The system only considers the Visibility trend generated by the keywords tracked throughout the entire selected timeframe (so ignoring the ones added later than the start date, for example).

It does that so it can always show the change in Visibility based on the performance of the website for the tracked keywords, and not be distorted by the keywords that were added throughout the selected timeframe, which naturally change the Visibility baseline of the keyword group.

This way, when the Visibility trend is red, it means there’s certainly a loss of impressions, mainly coming from rank drops; when it’s green, it means there’s certainly an improvement.

From the performance-only Visibility trend, the changes in the aggregations of close variants are also excluded (as they rarely occur, when Google Ads re-aggregates them).

And when archiving a keyword, you can choose not to affect the Visibility historically. When you choose this option, the Visibility trend will remain the same for the previous period and an annotation will appear on the chart to explain the sudden change in Visibility.


Performance over time

Over time, comparing the same metric for the same keyword list shows the trends, so you can easily assess your progress.

Opportunity to grow

If 100% is the maximum, then you can quantify how much you can grow by optimizing a list of keywords; a value too close to 0% could indicate that it would be too difficult at this moment.

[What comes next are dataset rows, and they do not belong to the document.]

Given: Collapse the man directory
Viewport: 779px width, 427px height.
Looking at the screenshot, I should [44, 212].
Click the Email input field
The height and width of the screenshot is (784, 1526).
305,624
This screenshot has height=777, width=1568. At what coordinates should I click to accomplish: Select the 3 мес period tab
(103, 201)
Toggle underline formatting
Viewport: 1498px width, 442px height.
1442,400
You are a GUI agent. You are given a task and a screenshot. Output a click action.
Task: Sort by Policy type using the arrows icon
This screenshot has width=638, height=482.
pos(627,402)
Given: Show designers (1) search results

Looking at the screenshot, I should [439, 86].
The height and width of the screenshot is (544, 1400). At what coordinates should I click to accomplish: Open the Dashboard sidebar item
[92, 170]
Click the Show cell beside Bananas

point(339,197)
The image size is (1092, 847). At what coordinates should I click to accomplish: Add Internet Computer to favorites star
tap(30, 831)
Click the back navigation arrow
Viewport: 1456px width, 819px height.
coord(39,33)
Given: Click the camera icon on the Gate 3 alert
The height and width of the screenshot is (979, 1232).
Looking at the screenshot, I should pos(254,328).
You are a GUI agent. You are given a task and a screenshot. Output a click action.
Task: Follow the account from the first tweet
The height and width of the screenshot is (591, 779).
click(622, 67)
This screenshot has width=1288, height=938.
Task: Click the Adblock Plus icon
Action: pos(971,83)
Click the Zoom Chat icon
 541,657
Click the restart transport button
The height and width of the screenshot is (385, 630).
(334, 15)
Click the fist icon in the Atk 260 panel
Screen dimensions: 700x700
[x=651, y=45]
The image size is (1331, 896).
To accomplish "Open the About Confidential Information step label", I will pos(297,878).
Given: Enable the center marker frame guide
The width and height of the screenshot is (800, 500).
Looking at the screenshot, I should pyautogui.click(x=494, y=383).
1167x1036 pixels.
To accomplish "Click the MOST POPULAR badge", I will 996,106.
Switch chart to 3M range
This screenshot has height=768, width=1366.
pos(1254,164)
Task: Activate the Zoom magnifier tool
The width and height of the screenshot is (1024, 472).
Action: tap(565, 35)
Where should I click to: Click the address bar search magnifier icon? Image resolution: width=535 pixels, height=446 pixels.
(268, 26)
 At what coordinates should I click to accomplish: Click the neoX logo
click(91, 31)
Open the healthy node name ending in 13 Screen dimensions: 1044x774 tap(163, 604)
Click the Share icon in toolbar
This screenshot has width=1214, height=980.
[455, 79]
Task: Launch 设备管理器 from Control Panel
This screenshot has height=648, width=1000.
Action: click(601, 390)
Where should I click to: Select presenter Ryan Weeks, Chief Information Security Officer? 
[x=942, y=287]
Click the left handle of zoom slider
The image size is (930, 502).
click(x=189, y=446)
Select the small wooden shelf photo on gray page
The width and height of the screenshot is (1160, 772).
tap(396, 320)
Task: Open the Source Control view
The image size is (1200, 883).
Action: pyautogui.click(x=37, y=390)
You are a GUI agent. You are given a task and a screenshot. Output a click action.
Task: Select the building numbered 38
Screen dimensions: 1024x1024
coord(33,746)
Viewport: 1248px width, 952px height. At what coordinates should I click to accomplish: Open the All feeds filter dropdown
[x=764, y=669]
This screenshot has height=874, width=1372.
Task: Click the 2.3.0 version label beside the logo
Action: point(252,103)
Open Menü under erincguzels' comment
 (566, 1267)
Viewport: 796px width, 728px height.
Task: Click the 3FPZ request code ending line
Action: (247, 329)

Performance against others

Calculating the same metric for the same keyword list helps you compare your website’s performance against competing websites (apples vs. apples).

Other notes

Desktop and mobile have different ranks, so will show a different Visibility, available through a switch. They have the same search volumes though because we do not split the search volume by device when computing the Visibility metric.

Sorting the keywords in the keyword table by rank trend will sort them by the impact the changes had on the Visibility metric trend. In other words, it sorts the keywords by the gained (or lost) impressions generated by the rank changes.